= What the task requires =
Write out each line of the entries below word for word, but leave out the pictures.
___ Dataset records ___
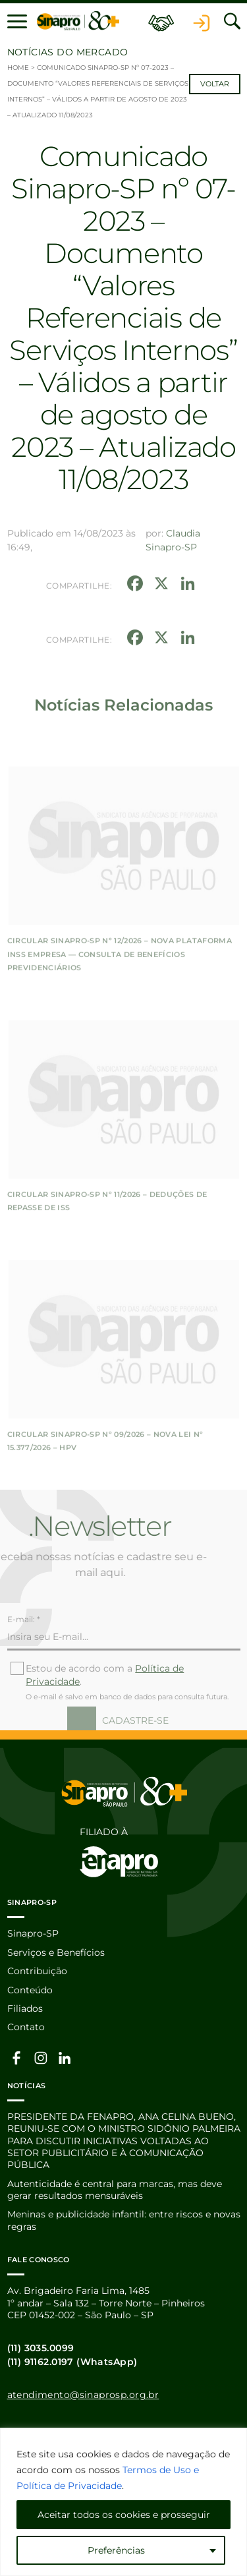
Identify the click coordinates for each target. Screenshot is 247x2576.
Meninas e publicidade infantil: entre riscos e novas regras (123, 2220)
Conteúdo (30, 1990)
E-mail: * (23, 1644)
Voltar (214, 84)
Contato (26, 2027)
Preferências (116, 2550)
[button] (17, 21)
___
= Response =
Identify the click coordinates for each target. Screenshot is 247x2576.
Meninas e publicidade infantil: entre riscos e novas regras (123, 2220)
Conteúdo (30, 1990)
E-mail: * (23, 1644)
Voltar (214, 84)
Contato (26, 2027)
Preferências (116, 2550)
[button] (17, 21)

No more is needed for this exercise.